GIVEN TASK: Retype the passage on DevOps culture below word for word, from its first sentence to its last.

PASSAGE TO READ:

══════

Any student of the DevOps movement will tell you that it’s not about the tools – it’s about building the culture. And yet, everyone is organized around building and leveraging those tools. We are seeing teams that are able to check in code and automate processes all the way to deployment into QA, but then things stop. The change advisory board is still there.  IT security is still there. Ops is still on edge about frequent deployments. But let’s not forget what the whole point of all of this is: to deliver business value quickly. It is now unimportant if you go from 1 build a day to 10 builds a day, if you’re still sitting at 1 deployment per quarter.  It’s not urgent to lower your WIP from Dev to QA if you’re letting it all stack up on your staging servers. Clearly the important work is to address the culture, relationships, security, and change control processes that have previously been stuck in a not-urgent/not-important quadrant.

DevOps Graphic

What You Can Do:

This shift towards focusing on non-technical matters is hard for developers. When we’re staring at our screens thinking, “what can I do to make this better?” we usually come up with technical answers like writing a script to automate a process, or creating a tool to assist with build metric collection. These are great ideas, but a better answer may be to go find an ops guy and take him out to lunch or to sit in on a release management meeting to better understand why getting through production control is so difficult.

══════

RECORDS PROVIDED:
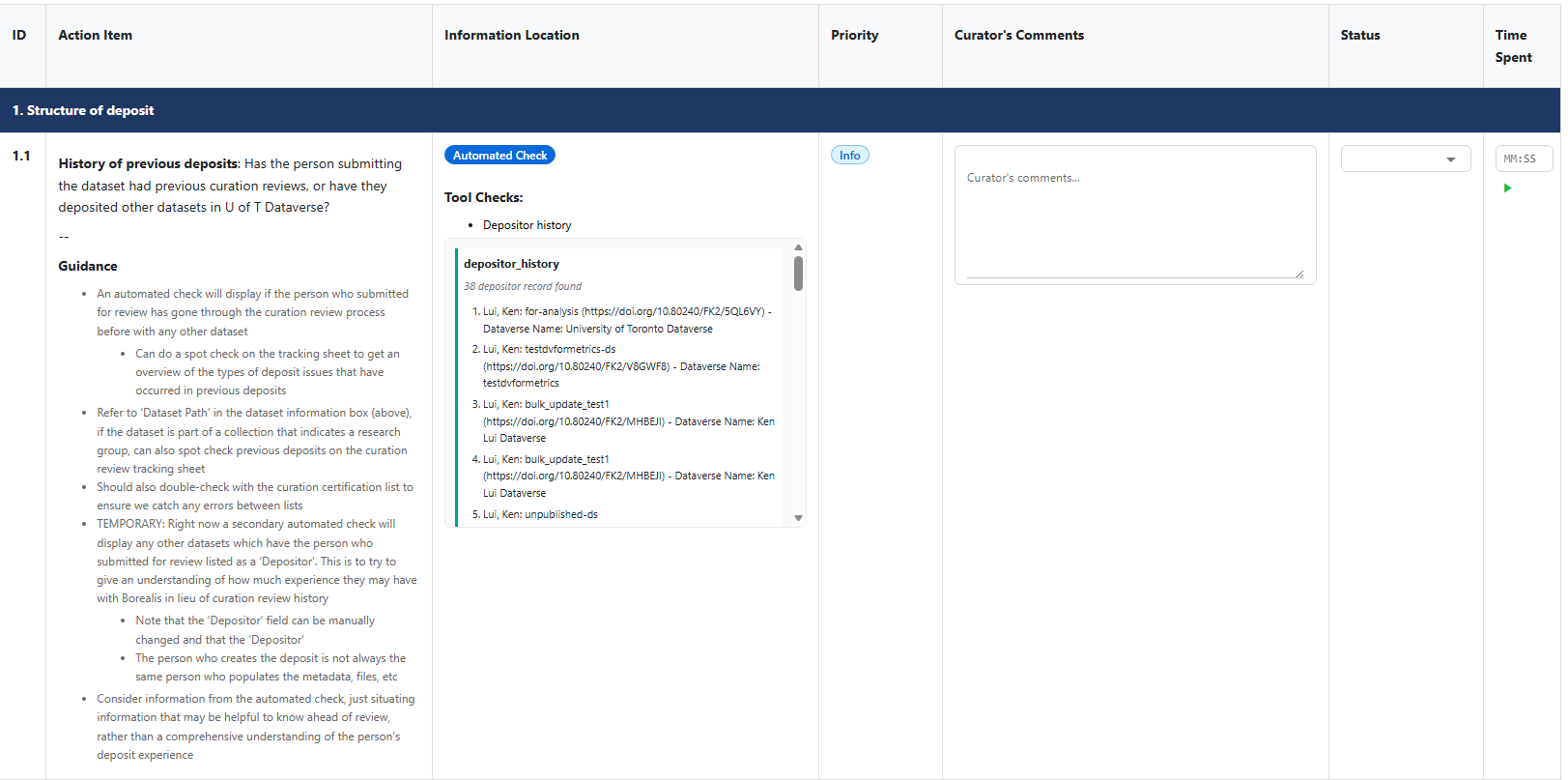Viewport: 1568px width, 780px height.
Task: Click the 'Depositor history' tool check item
Action: pyautogui.click(x=527, y=225)
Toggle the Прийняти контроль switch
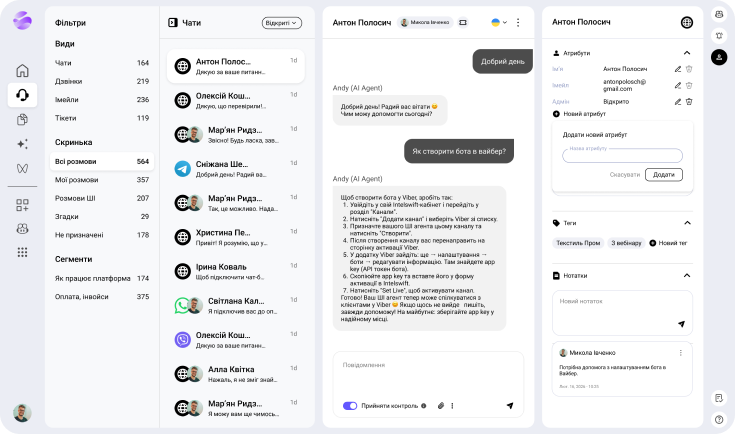735x434 pixels. coord(350,406)
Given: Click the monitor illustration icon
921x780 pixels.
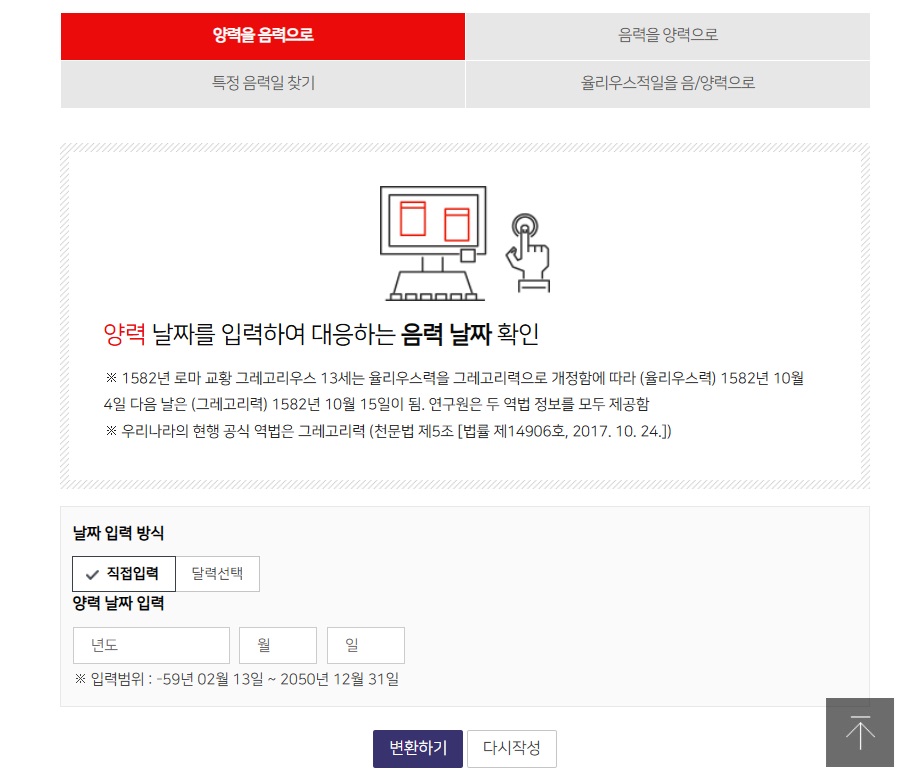Looking at the screenshot, I should tap(431, 222).
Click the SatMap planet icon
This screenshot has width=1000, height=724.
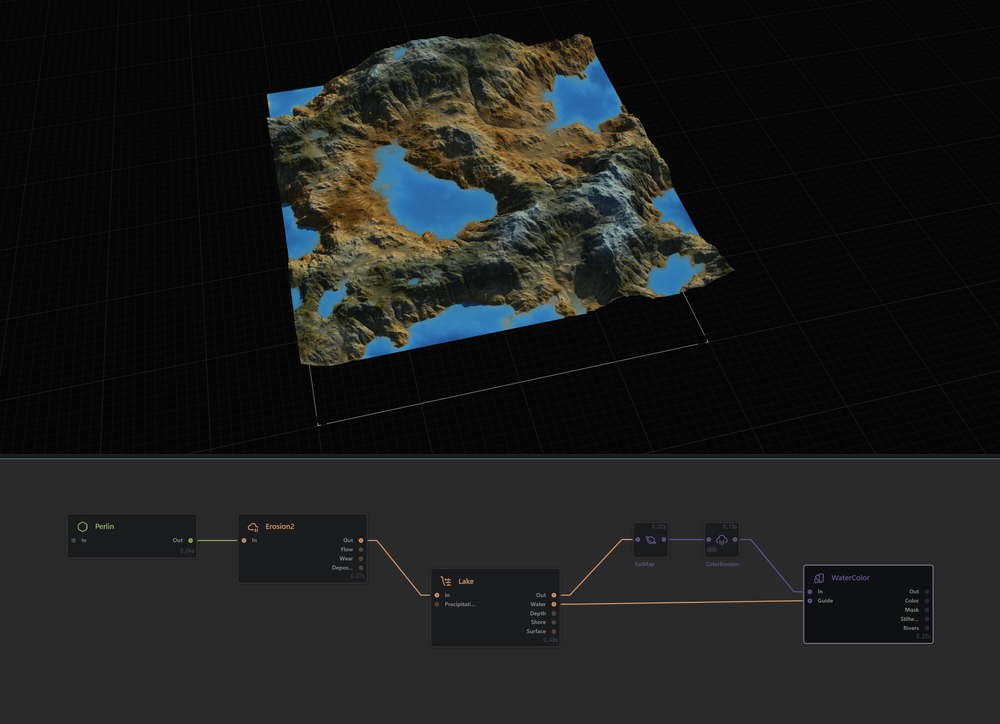(650, 540)
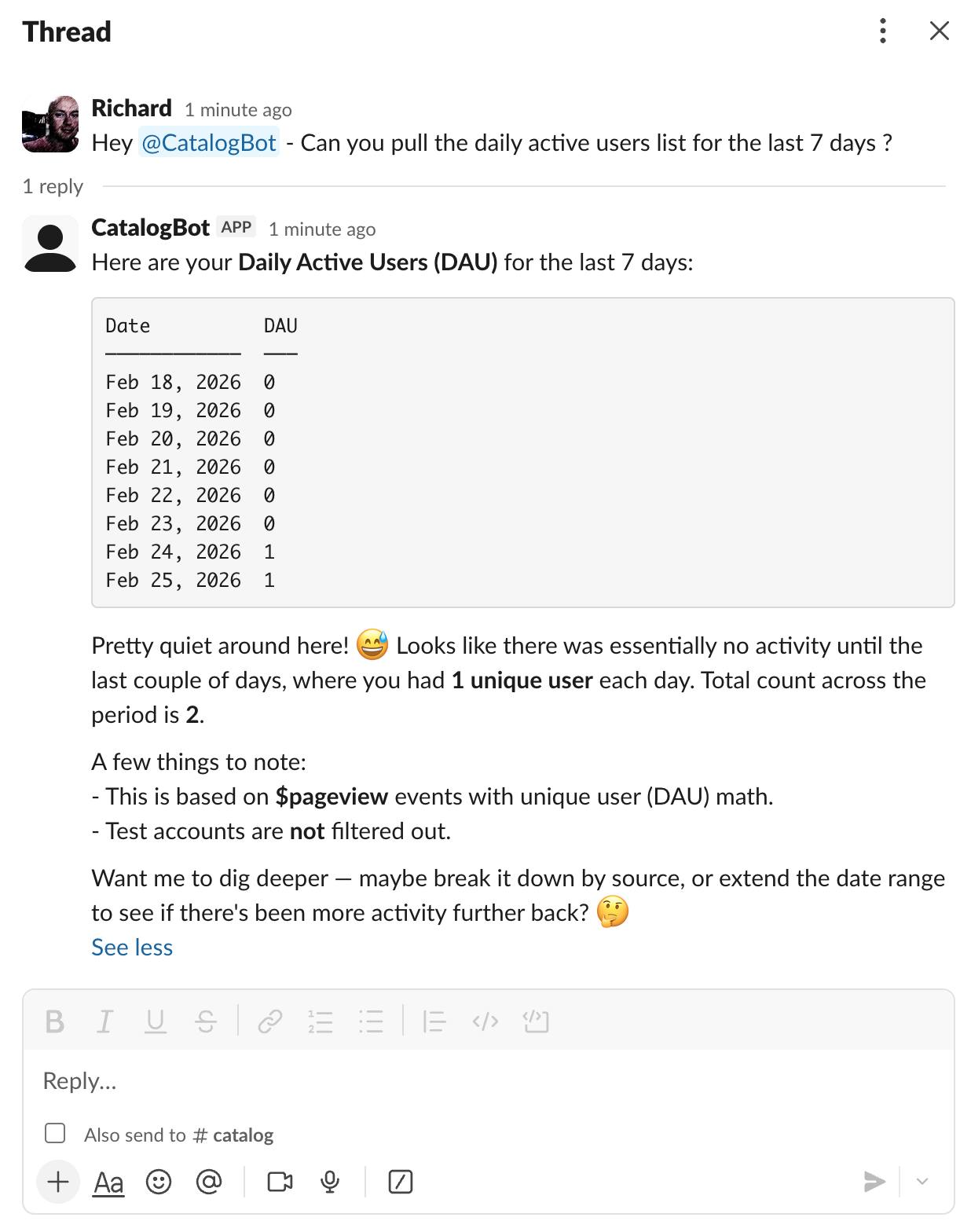Image resolution: width=960 pixels, height=1232 pixels.
Task: Mention someone with the @ button
Action: (209, 1182)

══════

RESPONSE:
Any student of the DevOps movement will tell you that it’s not about the tools – it’s about building the culture. And yet, everyone is organized around building and leveraging those tools. We are seeing teams that are able to check in code and automate processes all the way to deployment into QA, but then things stop. The change advisory board is still there.  IT security is still there. Ops is still on edge about frequent deployments. But let’s not forget what the whole point of all of this is: to deliver business value quickly. It is now unimportant if you go from 1 build a day to 10 builds a day, if you’re still sitting at 1 deployment per quarter.  It’s not urgent to lower your WIP from Dev to QA if you’re letting it all stack up on your staging servers. Clearly the important work is to address the culture, relationships, security, and change control processes that have previously been stuck in a not-urgent/not-important quadrant.

DevOps Graphic

What You Can Do:

This shift towards focusing on non-technical matters is hard for developers. When we’re staring at our screens thinking, “what can I do to make this better?” we usually come up with technical answers like writing a script to automate a process, or creating a tool to assist with build metric collection. These are great ideas, but a better answer may be to go find an ops guy and take him out to lunch or to sit in on a release management meeting to better understand why getting through production control is so difficult.